1190Tu m’apprends seulement ce qui peut m’affliger,
Traître, sans que je sache où pour mon allégeance
Adresser ma poursuite et porter ma vengeance.
Tu fais bien d’échapper ; dessus toi ma douleur,
Faute d’un autre objet, eût vengé ce malheur :
1195Malheur d’autant plus grand que sa source ignorée
Ne laisse aucun espoir à mon âme éplorée,
Ne laisse à ma douleur, qui va finir mes jours,
Qu’une plainte inutile, au lieu d’un prompt secours :
Foible soulagement en un coup si funeste[1] ;
1200Mais il s’en faut servir, puisque seul il nous reste.

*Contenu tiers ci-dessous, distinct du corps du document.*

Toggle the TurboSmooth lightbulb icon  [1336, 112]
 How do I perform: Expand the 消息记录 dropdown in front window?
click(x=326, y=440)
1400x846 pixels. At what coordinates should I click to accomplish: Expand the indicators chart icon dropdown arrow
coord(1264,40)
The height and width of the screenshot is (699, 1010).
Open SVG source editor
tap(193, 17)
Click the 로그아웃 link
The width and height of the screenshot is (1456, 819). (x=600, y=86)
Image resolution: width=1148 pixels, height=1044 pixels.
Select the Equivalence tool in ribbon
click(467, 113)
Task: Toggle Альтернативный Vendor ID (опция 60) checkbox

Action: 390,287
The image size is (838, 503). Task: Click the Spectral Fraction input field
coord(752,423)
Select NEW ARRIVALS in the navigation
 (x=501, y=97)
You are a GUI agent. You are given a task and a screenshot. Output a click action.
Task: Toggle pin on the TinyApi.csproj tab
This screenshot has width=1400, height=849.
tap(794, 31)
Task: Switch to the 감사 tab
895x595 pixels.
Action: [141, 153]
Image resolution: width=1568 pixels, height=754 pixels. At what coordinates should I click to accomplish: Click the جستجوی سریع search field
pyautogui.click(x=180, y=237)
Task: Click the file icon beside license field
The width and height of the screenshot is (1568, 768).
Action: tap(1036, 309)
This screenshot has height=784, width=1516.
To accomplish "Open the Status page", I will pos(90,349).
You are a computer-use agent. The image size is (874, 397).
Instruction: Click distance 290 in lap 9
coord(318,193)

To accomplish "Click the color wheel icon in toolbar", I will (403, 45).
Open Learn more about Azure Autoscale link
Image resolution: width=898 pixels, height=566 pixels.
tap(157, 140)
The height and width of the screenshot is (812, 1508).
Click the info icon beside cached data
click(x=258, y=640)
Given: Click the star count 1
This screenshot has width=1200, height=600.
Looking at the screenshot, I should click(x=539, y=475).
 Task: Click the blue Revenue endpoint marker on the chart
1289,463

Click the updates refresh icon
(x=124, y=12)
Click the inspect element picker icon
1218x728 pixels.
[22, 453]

Plains, Philiste, plains-toi, mais avec des accents
Plus remplis de fureur qu’ils ne sont impuissants ;
Fais qu’à force de cris poussés jusqu’en la nue,
Ton mal soit plus connu que sa cause inconnue ;
1205Fais que chacun le sache, et que par tes clameurs
Clarice, où qu’elle soit, apprenne que tu meurs.
Clarice, unique objet qui me tiens en servage,
Reçois de mon ardeur ce dernier témoignage[2] :
Vois comme en te perdant je vais perdre le jour.
1210Et par mon désespoir juge de mon amour.

  1. Var. Vain et foible soulas en un coup si funeste. (1634-57)
  2. Var. Reçois donc de mes feux ce dernier témoignage. (1634-57)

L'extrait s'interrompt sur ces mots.